La variazione dell'indice dall'inizio alla fine del 1959 è stata del 62%, percentuale questa che rappresenta la punta massima dal 1949 in poi. Malgrado il forte apprezzamento durante il 1959, la tendenza all'aumento è continuata per la gran parte del 1960, analogamente a quanto si è registrato in altri paesi del mercato comune (Francia e Germania) ma staccandosi da quella prevalente su altri mercati, in particolare su quello anglo-sassone e in Belgio. L'indice dei valori azionarî (1953=100) è salito da 312 nel dicembre 1959 a 512 nel settembre del 1960, secondo una progressione pressoché continua da un mese all'altro.
In questa seconda fase di ulteriore rialzo, l'elemento speculativo ha forse giocato un ruolo dominante, favorito da accorgimenti tecnici-finanziarî e assistito dal credito bancario (specialmente da parte di medie e piccole banche, oltre che dall'estero).
Con l'inserimento ad ampio raggio della corrente speculativa il mercato ha perduto gran parte della sua fisionomia tradizionale, risultando sempre più limitata la partecipazione dei risparmiatori per scopi d'investimento. Mentre, infatti, la speculazione, operando in concomitanza della domanda estera, rendeva più costoso per i non residenti l'acquisizione di valori di società azionarie italiane, la zona del mercato costituita dalle classi risparmiatrici andava sempre più restringendosi. Il livello eccezionalmente elevato raggiunto dalla quota nel settembre 1960 faceva segnare rendimenti dell'ordine dell'1-1,50% per molti valori, rendendo così sempre più problematiche le scelte degli investitori, una volta che le prospettive di un'ulteriore rivalutazione dei corsi sono sembrate pressoché esaurite. Nell'autunno, infatti, il mercato di b. è entrato in una nuova fase di assestamento caratterizzata da un atteggiamento più selettivo nei confronti dei singoli titoli e da un divergente andamento delle quotazioni nei singoli comparti.

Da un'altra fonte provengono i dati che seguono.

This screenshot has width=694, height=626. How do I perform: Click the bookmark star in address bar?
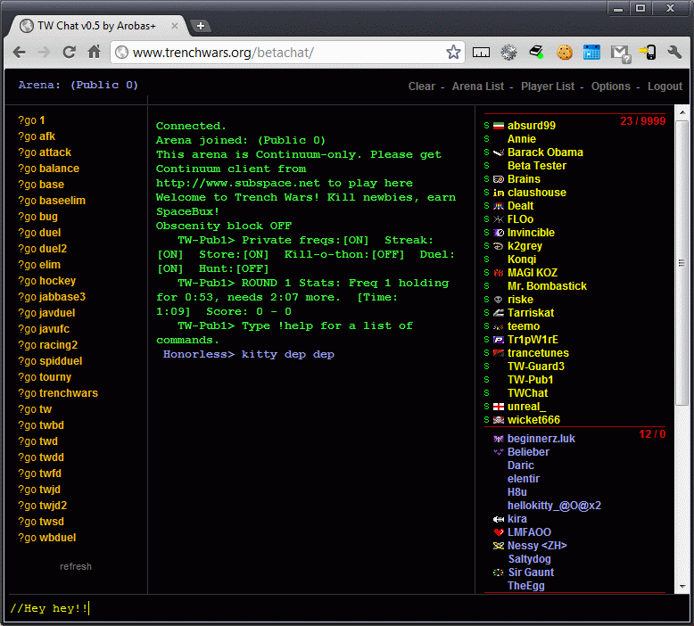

L'indice dei titoli a reddito fisso ha seguito un declino quasi costante lungo l'intero arco del decennio in esame. Tale tendenza si è però decisamente invertita negli ultimi due anni per effetto del riflusso di liquidità sul mercato e del mancato prelievo di fondi a medio termine da parte dello stato. Le quotazioni sono salite quindi ai livelli massimi del periodo, mentre il rendimento dei titoli stessi è sceso a quello minimo di questo dopoguerra. Rispetto ai rendimenti delle azioni, quelli dei titoli a reddito fisso sono stati in media più bassi nel biennio 1951-52; in seguito si sono mantenuti sempre più elevati, con uno scarto massimo superiore al 2% (Tab. 2).
L'ascesa delle quotazioni di borsa ha coinciso con una notevole espansione dell'attività del mercato, che è stata più intensa durante le fasi di rialzo e si è ridotta invece durante le fasi di declino e di assestamento dei corsi. Le borse valori hanno operato prevalentemente a termine fino al 1955, anno in cui si è avuta la punta massima degli affari. Successivamente, il volume delle operazioni a termine si è notevolmente contratto per effetto dei noti provvedimenti fiscali che prevedevano la denuncia nominativa obbligatoria di tali operazioni. Per contro si è assistito ad una ripresa delle operazioni in contanti, tanto che nel 1959 il volume complessivo delle azioni trattate si è elevato grandemente rispetto agli anni precedenti, pur rimanendo ancora al di sotto di quello massimo registrato nel 1955. È da rilevare che, di fatto, le transazioni per contanti sono liquidate ogni quindici giorni. Attualmente queste operazioni rappresentano oltre il 90% del totale dei titoli liquidati attraverso le stanze di compensazione.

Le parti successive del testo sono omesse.